READING PASSAGE
— start —
Unable to execute workflow on random in queue mode

Hm, I am afraid I don’t know exactly why the dependency resolution here might fail. @netroy could you kindly take a look as to what might be failing here?

Hey @MutedJam , @netroy any update on the above issue?
Were you able to replicate it? I could really use some help here.

Thanks

1 Like

Hey @sulabhsuneja, Thanks for reporting this.

The error screenshot you posted suggests that your package-lock.json file is not the same as the one from the n8n repo.
Is it possible that you ran npm install locally with an older version of npm, and then that file is getting picked up by the docker build? I don’t see any other reason why the build would complain that package-lock.json was created with an old version of npm

Are you using the n8n repo directly, or do you have a fork? if you are using a fork, please make sure that you are using an up-to-date package-lock.json.

Hey @netroy . Thanks for the update.
I am using node 16.17 & npm 8.1.2. Locally, npm install is working fine.

I am using a fork of n8n repo and package-lock.json is already updated and it is still failing.

Thanks

Hey, is the fork public? is there a branch that I could look at?

Hey @netroy
The fork is not public as we have made some customizations according to the requirement of project but thanks for the help. I was able to figure out that it happened due to latest node 16 minor version and npm version which has strict peer dependency check.
Please check this comment npm ERR while resolving [email protected] · Issue #7095 · vuejs/vue-cli · GitHub

So I created a custom base image with node version and rebuilt docker image for n8n and it worked.

Thanks

Hey @netroy @MutedJam
thanks for the last help. I am stuck on another queue issue.
It would be really great if anyone can please take a look into it.

return new Error('Missing lock for job ' + jobId + ' ' + command);

2022-09-26T17:33:13.953+05:30	^

2022-09-26T17:33:13.953+05:30	Error: Missing lock for job 898 failed

2022-09-26T17:33:13.953+05:30	at Object.finishedErrors (/home/node/node_modules/bull/lib/scripts.js:189:16)

2022-09-26T17:33:13.953+05:30	at Job.moveToFailed (/home/node/node_modules/bull/lib/job.js:342:19)

2022-09-26T17:33:13.953+05:30	at processTicksAndRejections (node:internal/process/task_queues:96:5)

I have googled that it is related to the queue but haven’t been able to find a solution for the same.

Thanks

Hey @sulabhsuneja,

What are the resources looking like for the Redis server?
— end —
WRITTEN REQUEST 1
Copy the rows from the line containing "65 on the scoreboard" through the line containing "pyautogui.click(x=232, y=133)", both ends included, and give only that stretch. Leave the requests unchanged, but scale every click coordinate in the answers by 2.15 and round to whole numbers, rounding halves up.

INPUT FOR THIS TASK
— start —
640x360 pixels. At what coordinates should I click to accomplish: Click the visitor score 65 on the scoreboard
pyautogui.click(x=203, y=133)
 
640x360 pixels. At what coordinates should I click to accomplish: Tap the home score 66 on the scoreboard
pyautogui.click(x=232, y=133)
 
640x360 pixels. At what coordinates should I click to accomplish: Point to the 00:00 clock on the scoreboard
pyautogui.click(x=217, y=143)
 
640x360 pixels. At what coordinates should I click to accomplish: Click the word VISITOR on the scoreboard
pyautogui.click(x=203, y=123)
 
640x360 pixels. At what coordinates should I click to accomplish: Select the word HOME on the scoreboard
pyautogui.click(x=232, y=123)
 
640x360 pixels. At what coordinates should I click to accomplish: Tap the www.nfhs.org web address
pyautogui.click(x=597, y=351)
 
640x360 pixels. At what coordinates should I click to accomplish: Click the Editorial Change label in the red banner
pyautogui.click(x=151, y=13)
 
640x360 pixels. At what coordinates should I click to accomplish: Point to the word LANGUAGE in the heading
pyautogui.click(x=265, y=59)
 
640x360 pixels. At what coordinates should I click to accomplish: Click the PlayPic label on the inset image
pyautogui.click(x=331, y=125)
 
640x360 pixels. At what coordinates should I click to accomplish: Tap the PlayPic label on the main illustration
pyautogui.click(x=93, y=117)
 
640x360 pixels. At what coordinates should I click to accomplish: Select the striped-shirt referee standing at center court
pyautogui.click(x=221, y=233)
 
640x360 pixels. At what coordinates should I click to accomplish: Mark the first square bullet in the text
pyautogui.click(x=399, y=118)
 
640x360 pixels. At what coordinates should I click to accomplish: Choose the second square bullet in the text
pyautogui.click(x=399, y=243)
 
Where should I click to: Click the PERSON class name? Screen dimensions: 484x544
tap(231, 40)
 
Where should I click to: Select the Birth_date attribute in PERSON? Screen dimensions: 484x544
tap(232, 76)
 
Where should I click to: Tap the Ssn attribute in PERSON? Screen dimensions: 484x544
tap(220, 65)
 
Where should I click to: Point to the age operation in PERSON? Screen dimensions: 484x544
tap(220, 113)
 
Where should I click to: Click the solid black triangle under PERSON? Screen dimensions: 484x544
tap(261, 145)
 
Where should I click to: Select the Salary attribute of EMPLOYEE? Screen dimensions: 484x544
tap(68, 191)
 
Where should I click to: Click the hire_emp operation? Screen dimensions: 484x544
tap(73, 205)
— end —
— start —
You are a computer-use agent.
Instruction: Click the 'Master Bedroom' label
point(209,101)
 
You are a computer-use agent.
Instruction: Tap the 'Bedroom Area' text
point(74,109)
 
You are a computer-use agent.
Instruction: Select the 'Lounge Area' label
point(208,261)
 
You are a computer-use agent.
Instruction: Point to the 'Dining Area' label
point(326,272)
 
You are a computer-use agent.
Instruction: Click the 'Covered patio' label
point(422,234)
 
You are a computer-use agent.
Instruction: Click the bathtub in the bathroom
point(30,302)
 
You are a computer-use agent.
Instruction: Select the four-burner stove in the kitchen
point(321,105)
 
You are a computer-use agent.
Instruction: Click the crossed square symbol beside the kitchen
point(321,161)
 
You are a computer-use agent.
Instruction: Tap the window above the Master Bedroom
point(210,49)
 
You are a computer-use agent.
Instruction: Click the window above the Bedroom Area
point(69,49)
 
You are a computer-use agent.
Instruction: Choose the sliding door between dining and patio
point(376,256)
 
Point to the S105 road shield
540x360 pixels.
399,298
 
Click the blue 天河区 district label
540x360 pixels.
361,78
— end —
— start —
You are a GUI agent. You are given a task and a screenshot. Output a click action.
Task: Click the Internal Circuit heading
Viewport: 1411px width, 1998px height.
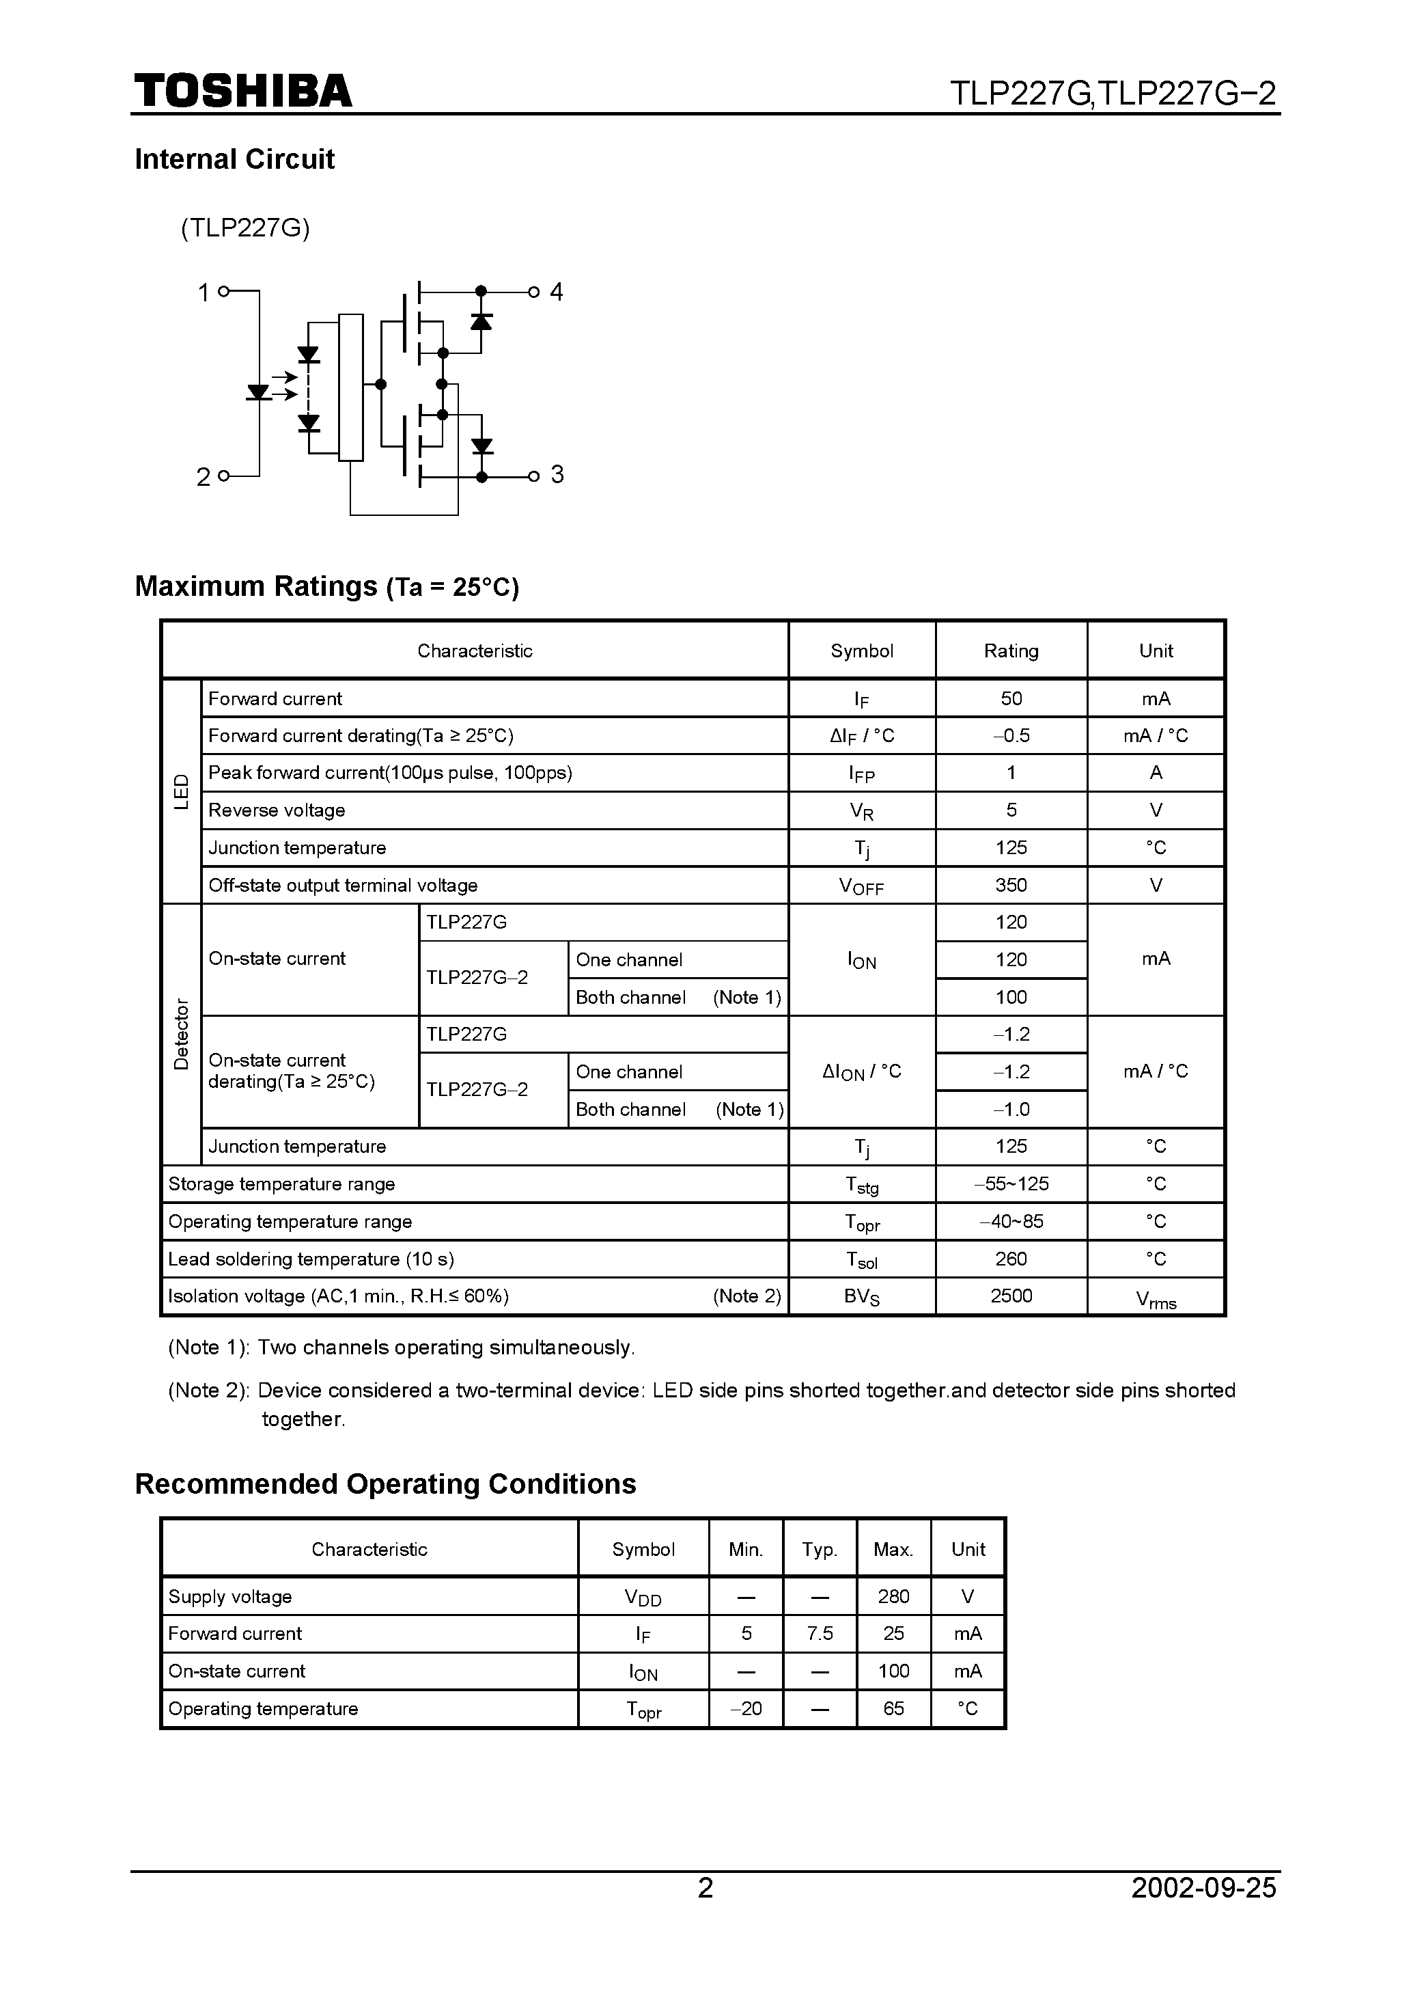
— end —
WRITTEN REQUEST 2
Write the next part of the forum thread about the n8n queue-mode workflow failure, starting after its last post.

RESULT 1
640x360 pixels. At what coordinates should I click to accomplish: Click the visitor score 65 on the scoreboard
pyautogui.click(x=436, y=286)
 
640x360 pixels. At what coordinates should I click to accomplish: Tap the home score 66 on the scoreboard
pyautogui.click(x=499, y=286)

RESULT 2
Hey @Jon

I am using AWS managed Redis clusters and metrics are showing just fine.(utilization below 10 percent)

Thanks

Hey @sulabhsuneja,

That was the only thing I could find on the Bull side, Is this an error you are always seeing or is it intermittent?

@Jon . thanks for the quick response.
This is the only error I am getting right now. I have enabled logs and all the nodes are working perfectly and finishing successfully but workflow’s executions are just not getting updated I guess. I’ll also take a look into database if anything is logged there.

Meanwhile, I also found some links on the same issue.

Please check if you can figure something out from it.

Thanks

Hey @sulabhsuneja,

They look to be unrelated to me, Have you changed anything in the core code for n8n? It would be nice to be able to rule out any changes to the docker image you are using.

I will drop a message to the chap internally that knows about Bull to see if he has any thoughts.

Hey @Jon

I am from Devops team so don’t have much knowledge about custom code. I will ask Developer to look into the custom code and check again.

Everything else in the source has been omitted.